# Document passage
════════
Hermann Lange was born into a middle-class family in Leer in East Frisia in 1912.

 

Hermann spent most of his youth in Leer, where he attended first the Catholic primary school and then the public grammar school. He passed his Abitur in 1933.

On the way to the priesthood
At that time, the desire to become a priest had long been clear to him. His godfather, a brother of his father, was a pastor in Bremen and later the dean of the cathedral in Osnabrück. Even as a grammar school student, Hermann Lange was active in the Catholic youth movement. He was a member of the Kolping Society and the “Federation of New Germany”. Among other things, he went on trips and to camps with Bible study and devotional services. Hermann Lange was an altar boy in his home parish, became a group leader and was popular with the young people.


In 1933 he began his study of theology at the University of Münster, which he finished in 1937 in order to enter the seminary in Osnabrück. In 1938 he was ordained a priest in the cathedral of Osnabrück and on Boxing Day of the same year he celebrated his first Mass at St. Michael’s Church in Leer with great participation of the congregation.

 

As chaplain in Lübeck
For only a few weeks at a time, the young priest Lange was assigned to two congregations of the diocese of Osnabrück, before he came to Lübeck as vicar to the Sacred Heart of Jesus congregation on 1 June 1939.


Hermann Lange had been a systematically and thoroughly thinking student. In the same way, he prepared his sermons in written form in every detail and introduced his listeners thoroughly to his trains of thought. His involvement with politics was primarily limited to those areas that penetrated church life and worldview. However, he then took a clear position and did not avoid even uncomfortable conclusions. He recognised the war as incompatible with the Christian faith.

 

With a clear mind against National Socialism
In the meantime, Hermann Lange had already heard of several clergymen from his former circle who had come into conflict with the National Socialists. Pastor Franz Moschner, a friend of his uncle, had been sentenced to two months in prison for an article in the Catholic magazine “Ansgarius”. In it, Moschner had compared the Nazi chief ideologist Alfred Rosenberg with a scarab, a beetle that feeds on dung. Lange distributed this article to other readers, for example to pastor Stellbrink.


Lange also heard that the priest of his home parish in Leer, Heinrich Schniers, was repeatedly observed by the Gestapo and finally taken into preventive arrest. Pastor Schniers died in the Dachau concentration camp in August 1942.


Although Hermann Lange did not immediately see himself as hostile to the state, he must have been aware that his open attitude and the distribution of critical writings put himself in great danger.
════════
# Dataset content
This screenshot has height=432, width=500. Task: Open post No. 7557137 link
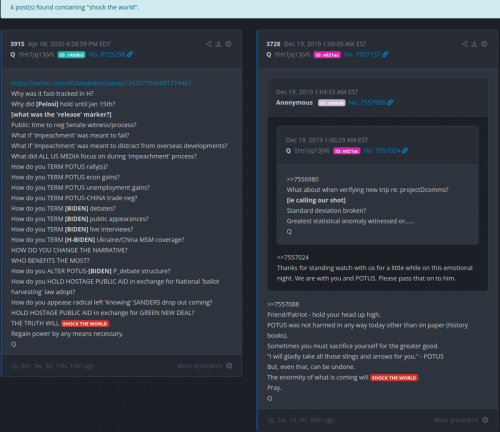(362, 54)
════════
# Exercise prompt
According to the passage about Hermann Lange, on what date did he come to Lübeck as vicar to the Sacred Heart of Jesus congregation?

# Result
1 June 1939